"""
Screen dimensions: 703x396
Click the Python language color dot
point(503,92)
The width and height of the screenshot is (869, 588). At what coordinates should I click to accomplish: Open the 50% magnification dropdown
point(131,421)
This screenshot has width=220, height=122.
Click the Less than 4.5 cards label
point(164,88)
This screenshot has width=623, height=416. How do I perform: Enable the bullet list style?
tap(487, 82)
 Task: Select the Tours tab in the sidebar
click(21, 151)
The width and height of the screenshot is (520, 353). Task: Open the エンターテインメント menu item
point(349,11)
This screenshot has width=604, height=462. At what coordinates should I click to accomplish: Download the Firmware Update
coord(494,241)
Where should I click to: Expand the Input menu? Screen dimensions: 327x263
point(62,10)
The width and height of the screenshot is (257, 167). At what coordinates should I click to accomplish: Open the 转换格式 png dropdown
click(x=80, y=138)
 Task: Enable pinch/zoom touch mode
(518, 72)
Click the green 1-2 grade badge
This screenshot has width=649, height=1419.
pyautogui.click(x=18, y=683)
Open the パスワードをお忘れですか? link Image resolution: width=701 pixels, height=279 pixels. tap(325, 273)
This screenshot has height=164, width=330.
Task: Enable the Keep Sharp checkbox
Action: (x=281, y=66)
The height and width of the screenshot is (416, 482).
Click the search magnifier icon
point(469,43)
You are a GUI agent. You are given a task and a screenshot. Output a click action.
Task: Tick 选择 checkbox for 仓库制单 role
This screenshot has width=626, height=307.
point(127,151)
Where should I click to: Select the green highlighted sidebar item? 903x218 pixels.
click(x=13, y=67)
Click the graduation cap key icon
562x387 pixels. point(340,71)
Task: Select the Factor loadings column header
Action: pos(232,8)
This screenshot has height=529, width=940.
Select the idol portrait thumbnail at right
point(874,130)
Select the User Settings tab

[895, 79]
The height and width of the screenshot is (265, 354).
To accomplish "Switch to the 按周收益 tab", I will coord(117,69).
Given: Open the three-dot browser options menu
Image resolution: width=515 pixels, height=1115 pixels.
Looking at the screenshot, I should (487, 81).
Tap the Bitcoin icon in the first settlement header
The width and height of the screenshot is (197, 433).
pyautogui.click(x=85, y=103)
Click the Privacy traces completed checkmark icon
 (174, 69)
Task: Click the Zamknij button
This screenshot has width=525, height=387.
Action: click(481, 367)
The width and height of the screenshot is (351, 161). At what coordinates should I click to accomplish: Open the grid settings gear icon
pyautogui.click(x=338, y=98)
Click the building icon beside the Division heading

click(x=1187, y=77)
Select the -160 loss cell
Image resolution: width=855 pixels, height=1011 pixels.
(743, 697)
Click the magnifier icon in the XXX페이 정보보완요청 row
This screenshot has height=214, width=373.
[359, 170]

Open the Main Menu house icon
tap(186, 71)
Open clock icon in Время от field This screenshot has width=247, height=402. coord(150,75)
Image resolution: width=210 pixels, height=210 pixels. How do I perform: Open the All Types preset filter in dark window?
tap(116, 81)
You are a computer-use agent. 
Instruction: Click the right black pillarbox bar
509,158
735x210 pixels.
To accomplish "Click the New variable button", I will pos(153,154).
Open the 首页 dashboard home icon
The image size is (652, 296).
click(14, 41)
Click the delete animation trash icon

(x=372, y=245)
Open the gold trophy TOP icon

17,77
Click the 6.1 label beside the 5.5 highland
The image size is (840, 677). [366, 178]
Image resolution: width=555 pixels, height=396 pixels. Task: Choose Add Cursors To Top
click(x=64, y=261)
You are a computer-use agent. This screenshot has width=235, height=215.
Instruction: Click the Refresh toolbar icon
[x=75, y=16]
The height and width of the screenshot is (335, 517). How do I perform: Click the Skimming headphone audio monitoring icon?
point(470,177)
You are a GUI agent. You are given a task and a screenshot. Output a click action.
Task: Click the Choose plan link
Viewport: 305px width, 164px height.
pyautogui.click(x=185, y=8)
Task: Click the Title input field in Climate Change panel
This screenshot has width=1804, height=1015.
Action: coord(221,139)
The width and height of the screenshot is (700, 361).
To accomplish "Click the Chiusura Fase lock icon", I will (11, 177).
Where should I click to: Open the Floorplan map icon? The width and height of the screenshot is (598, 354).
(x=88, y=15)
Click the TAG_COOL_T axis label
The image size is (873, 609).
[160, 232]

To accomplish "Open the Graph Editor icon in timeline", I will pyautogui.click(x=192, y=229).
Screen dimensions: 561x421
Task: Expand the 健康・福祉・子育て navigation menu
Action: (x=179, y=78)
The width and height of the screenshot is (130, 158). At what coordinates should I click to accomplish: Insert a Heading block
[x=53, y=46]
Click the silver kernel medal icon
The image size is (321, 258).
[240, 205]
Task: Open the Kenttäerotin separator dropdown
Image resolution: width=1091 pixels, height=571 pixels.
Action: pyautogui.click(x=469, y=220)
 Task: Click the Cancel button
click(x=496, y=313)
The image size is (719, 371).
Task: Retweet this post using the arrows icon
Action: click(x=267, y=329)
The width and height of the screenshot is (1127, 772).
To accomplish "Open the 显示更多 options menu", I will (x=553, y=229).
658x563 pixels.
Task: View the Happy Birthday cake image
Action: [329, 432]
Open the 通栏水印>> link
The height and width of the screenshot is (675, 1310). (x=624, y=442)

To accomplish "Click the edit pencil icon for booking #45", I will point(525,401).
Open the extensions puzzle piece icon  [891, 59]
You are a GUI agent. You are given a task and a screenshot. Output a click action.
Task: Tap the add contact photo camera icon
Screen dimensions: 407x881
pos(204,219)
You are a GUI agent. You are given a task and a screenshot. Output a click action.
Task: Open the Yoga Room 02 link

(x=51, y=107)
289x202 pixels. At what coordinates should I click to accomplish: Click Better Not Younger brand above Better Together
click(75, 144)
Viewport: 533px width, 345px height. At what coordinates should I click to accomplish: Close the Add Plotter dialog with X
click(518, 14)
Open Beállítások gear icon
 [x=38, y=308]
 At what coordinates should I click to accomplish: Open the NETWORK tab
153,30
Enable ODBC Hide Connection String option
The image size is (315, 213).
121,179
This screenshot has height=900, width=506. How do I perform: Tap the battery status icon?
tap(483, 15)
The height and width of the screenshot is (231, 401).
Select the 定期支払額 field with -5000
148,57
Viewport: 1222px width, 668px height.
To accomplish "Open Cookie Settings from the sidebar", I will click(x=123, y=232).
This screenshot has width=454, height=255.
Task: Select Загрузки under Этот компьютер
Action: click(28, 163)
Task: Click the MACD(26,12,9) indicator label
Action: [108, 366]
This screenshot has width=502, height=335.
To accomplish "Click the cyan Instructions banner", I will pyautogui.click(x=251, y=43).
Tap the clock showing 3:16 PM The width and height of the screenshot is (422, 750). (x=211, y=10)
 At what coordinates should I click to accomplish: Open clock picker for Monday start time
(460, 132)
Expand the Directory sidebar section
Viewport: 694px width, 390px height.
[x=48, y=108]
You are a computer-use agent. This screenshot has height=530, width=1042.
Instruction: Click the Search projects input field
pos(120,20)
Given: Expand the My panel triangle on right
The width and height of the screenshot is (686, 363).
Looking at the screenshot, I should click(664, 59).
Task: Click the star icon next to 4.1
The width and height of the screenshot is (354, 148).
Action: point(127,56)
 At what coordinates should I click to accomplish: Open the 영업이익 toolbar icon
"""
- [WHAT YOU SHOULD DO] Working from the listing, state how many lines include "panel". The reply must be that number alone.

- [RESPONSE TO THIS EXERCISE] 2